BEGIN

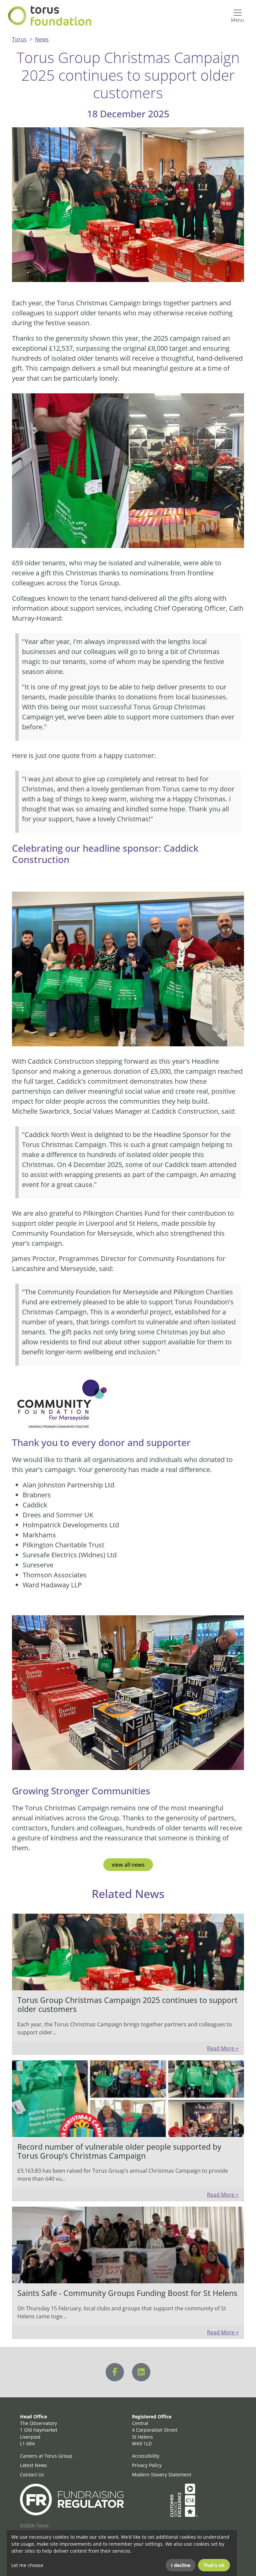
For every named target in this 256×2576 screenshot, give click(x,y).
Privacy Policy (147, 2465)
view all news (128, 1864)
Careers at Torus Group (46, 2456)
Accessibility (145, 2456)
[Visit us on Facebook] (115, 2372)
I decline (180, 2565)
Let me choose (27, 2565)
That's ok (214, 2565)
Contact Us (32, 2474)
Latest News (33, 2465)
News (42, 39)
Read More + (223, 2048)
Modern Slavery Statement (161, 2474)
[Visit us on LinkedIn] (141, 2372)
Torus (19, 39)
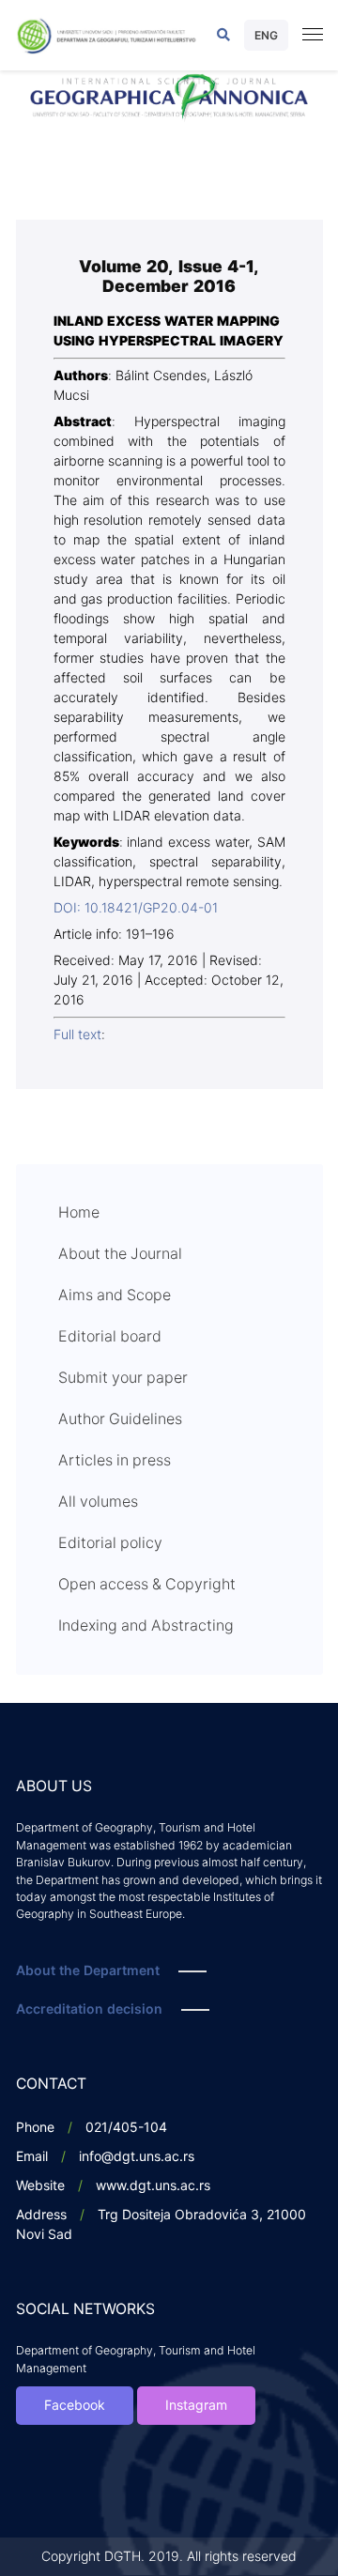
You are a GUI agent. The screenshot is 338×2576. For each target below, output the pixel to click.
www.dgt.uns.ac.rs (153, 2186)
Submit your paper (123, 1378)
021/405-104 (126, 2128)
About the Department (88, 1971)
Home (79, 1213)
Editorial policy (110, 1543)
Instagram (196, 2406)
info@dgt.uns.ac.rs (136, 2157)
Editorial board (109, 1336)
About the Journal (120, 1254)
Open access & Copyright (147, 1584)
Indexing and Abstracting (146, 1626)
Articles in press (114, 1460)
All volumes (98, 1502)
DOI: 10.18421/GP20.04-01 (136, 908)
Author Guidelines (120, 1419)
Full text (77, 1035)
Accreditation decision (89, 2009)
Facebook (74, 2406)
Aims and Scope (114, 1295)
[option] (169, 98)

END

Among the lines of the preceding listing, tally those that include "About"; reply with the number alone.

REPLY ::
2